Hello and a glorious day from your friends in Uzbekistan!
We send warm regrets on the loss of your Emperor Merv Griffin. We love Wheel of Death, good show, many times we play it with captured rebels.
And I know, it has been many months since last transmission. Apologies- we lost our shortwave equipment to lustful rebels posing as Tajik women. We were betrayed! It is lonely in the mountains. After slitting their gender-confusing throats, we finally reclaimed transmission equipment and are prepared for new contacts. Okay, now for small talk introduction:
Summer is fierce, yes? Your ex-second-President Alfonse Gore swears it is icy caps melting! I believe Gore, he is a prophet without goat farm. He is welcome to lead this Hellish land, if he likes. Damn you Florida State!
Yes, weather is hot, but we are strong in Uzbekistan. We have long war with rebels, and we desire to continue killing them until they stop insisting on clean water and vaccinations in villages. Summer heat? Nothing a nice cup of Yak juice won't help cool down.

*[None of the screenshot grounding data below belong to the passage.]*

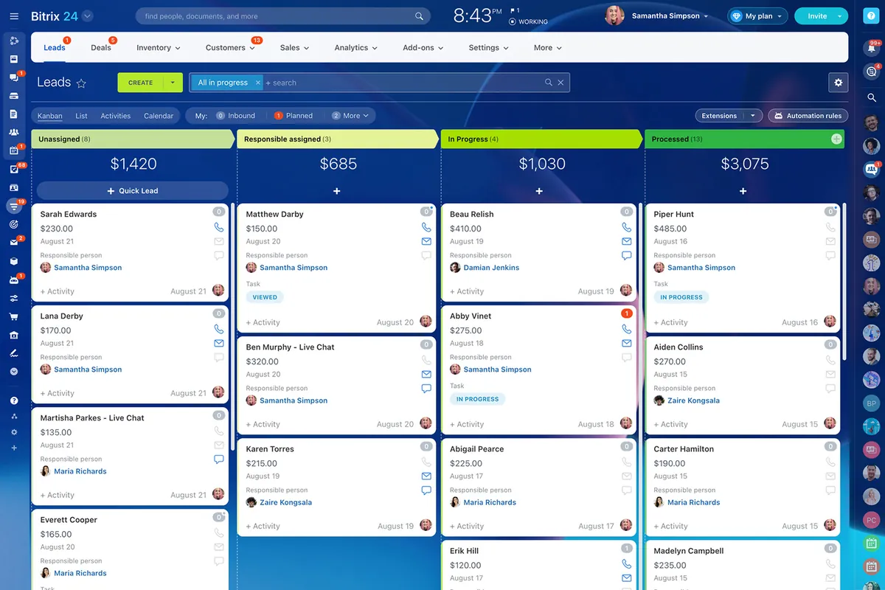Click the email icon on Matthew Darby card

(x=426, y=241)
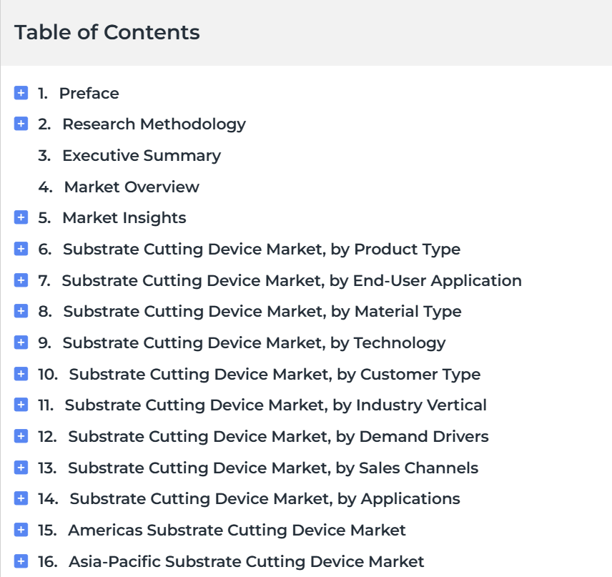Expand Research Methodology plus icon
612x577 pixels.
21,124
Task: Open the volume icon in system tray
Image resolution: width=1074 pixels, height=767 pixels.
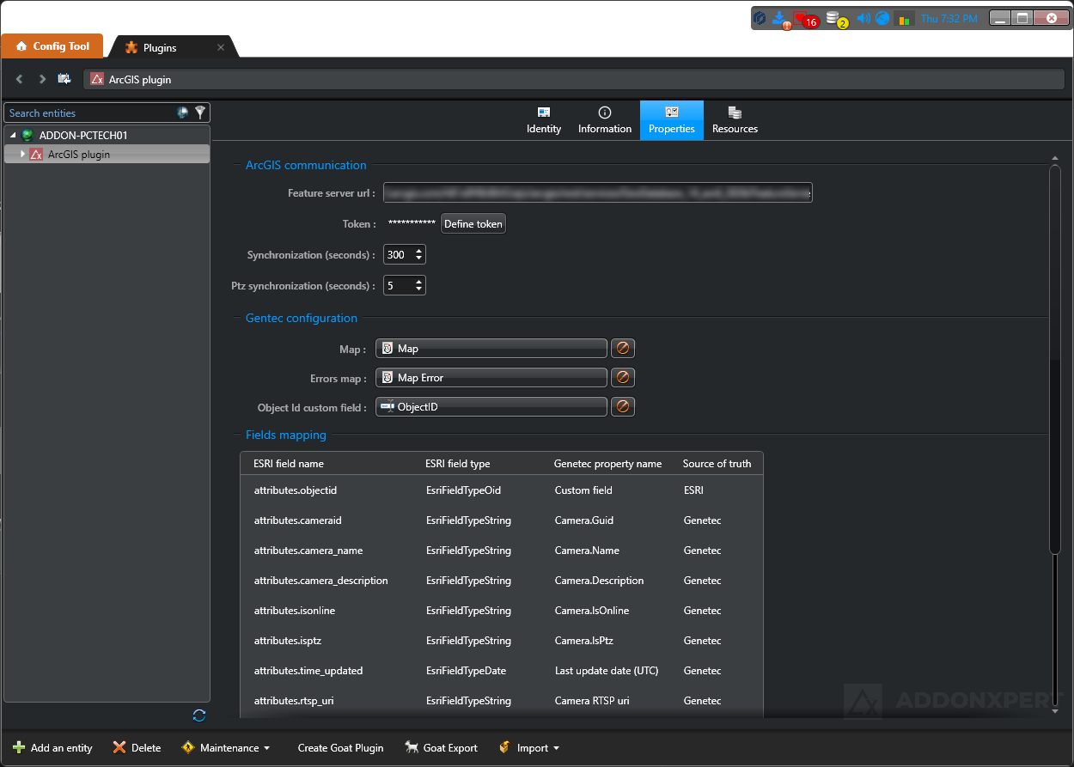Action: coord(863,18)
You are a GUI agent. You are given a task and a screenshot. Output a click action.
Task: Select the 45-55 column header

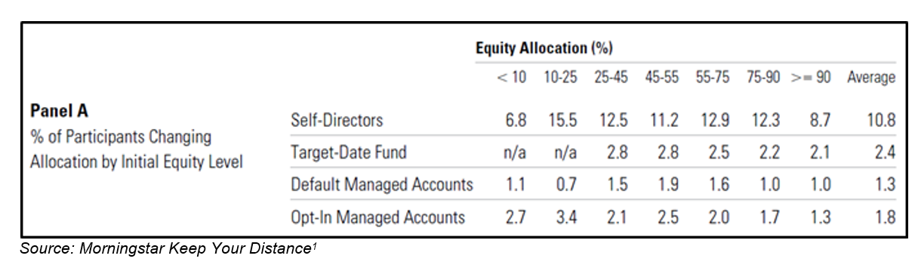click(x=661, y=78)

Anyways, while sliding around the internets, looking for anniversary gifts for my wives, I find that American clothier GAP has unleashed a new line of earth-toned fashions. I was excited by this-- in Uzbekistan we need wrinkle-free khakis to kill effectively. I clicked the rodent device and found something that made my blood boil like a Yeti stew: GAP makes a Jack Sack! How can this be? Jack Bower is not a GAP man, is he? I used magical forces to capture the essence of this interloping sack for presentation in this transmission. Look below:
As you notice, it wishes to be Jack Sack! This is another betrayal of gender-confusion! We lust for the bag but upon closer view, we see it has no ballies! We will send special elite troops to GAP for revenge on them. Worry no more, Bag-Fans! My cousin Yuri wants to eat their kidneys. Thank us later!
Okay, rebels are throwing volleys of gasoline-bombs at us. We must be getting to morning blood-bath. Enjoy the rest of the summer! We will contact again!